Task requirements
Put every line of the entries below into a Markdown table with two columns, Row for the row number and Line for the line itself. Leave out blank lines.

Rows
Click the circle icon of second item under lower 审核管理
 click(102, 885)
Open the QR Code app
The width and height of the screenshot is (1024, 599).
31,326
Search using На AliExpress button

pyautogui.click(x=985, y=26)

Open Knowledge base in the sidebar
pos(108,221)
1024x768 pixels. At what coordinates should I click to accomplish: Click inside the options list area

Task answer
| Row | Line |
|---|---|
| 1 | Click the circle icon of second item under lower 审核管理 |
| 2 |  click(102, 885) |
| 3 | Open the QR Code app |
| 4 | The width and height of the screenshot is (1024, 599). |
| 5 | 31,326 |
| 6 | Search using На AliExpress button |
| 7 | pyautogui.click(x=985, y=26) |
| 8 | Open Knowledge base in the sidebar |
| 9 | pos(108,221) |
| 10 | 1024x768 pixels. At what coordinates should I click to accomplish: Click inside the options list area |